On the Realizability of Prime Conjectures in Heyting Arithmetic
Milan Rosko
TL;DR
This work identifies a fundamental barrier to the constructive realizability of prime-related conjectures in Heyting Arithmetic: no total Σ1 extractor can uniformly convert a Π1 Prime predicate into explicit Σ1 witnesses without violating normalization. The authors develop three complementary lenses—geometric packing interpretations, a proof-theoretic nonuniformity argument, and recursion-theoretic connections to fixed-point/Skolem phenomena in PA—to explain why uniform witness extraction is blocked. They show how bounded geometric schemata fail to capture large-factor composites, relate primality to diagonal constructions (diagonal primes) and Busy Beaver-like hardness, and connect these insights to Euler products via fixed-point decompositions. Collectively, the results delineate how constructivist realizability diverges from classical arithmetical truth, yielding a precise boundary between HA and PA and offering interpretive links to information theory and forcing analogies.

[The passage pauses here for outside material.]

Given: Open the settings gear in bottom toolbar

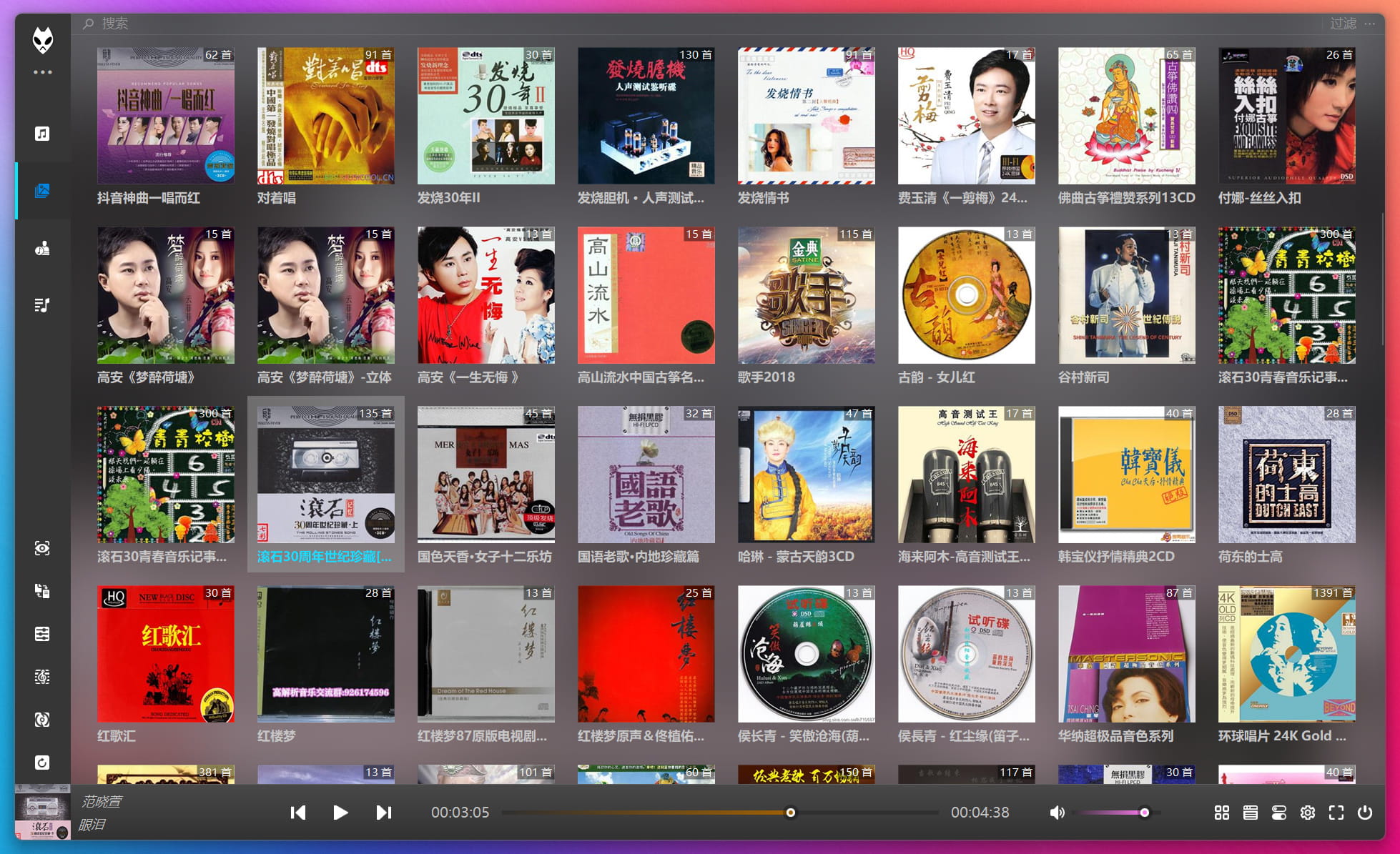Looking at the screenshot, I should pos(1308,813).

The findings imply that primes encode global knowledge with higher informational cost, and that resolving uniform primality questions constructively lies beyond the reach of HA, with implications for the understanding of arithmetic truth in constructive systems.
Abstract
We show that no total functional can uniformly transform $Π_1$ primality into explicit $Σ_1$ witnesses without violating normalization in $\mathsf{HA}$. The argument proceeds through three complementary translations: a geometric interpretation in which compositeness and primality correspond to local and global packing configurations; a proof-theoretic analysis demonstrating the impossibility of uniform $Σ_1$ extraction; and a recursion-theoretic formulation linking these constraints to the absence of total Skolem functions in $\mathsf{PA}$. The formal analysis in constructive logic is followed by heuristic remarks interpreting the results in informational terms.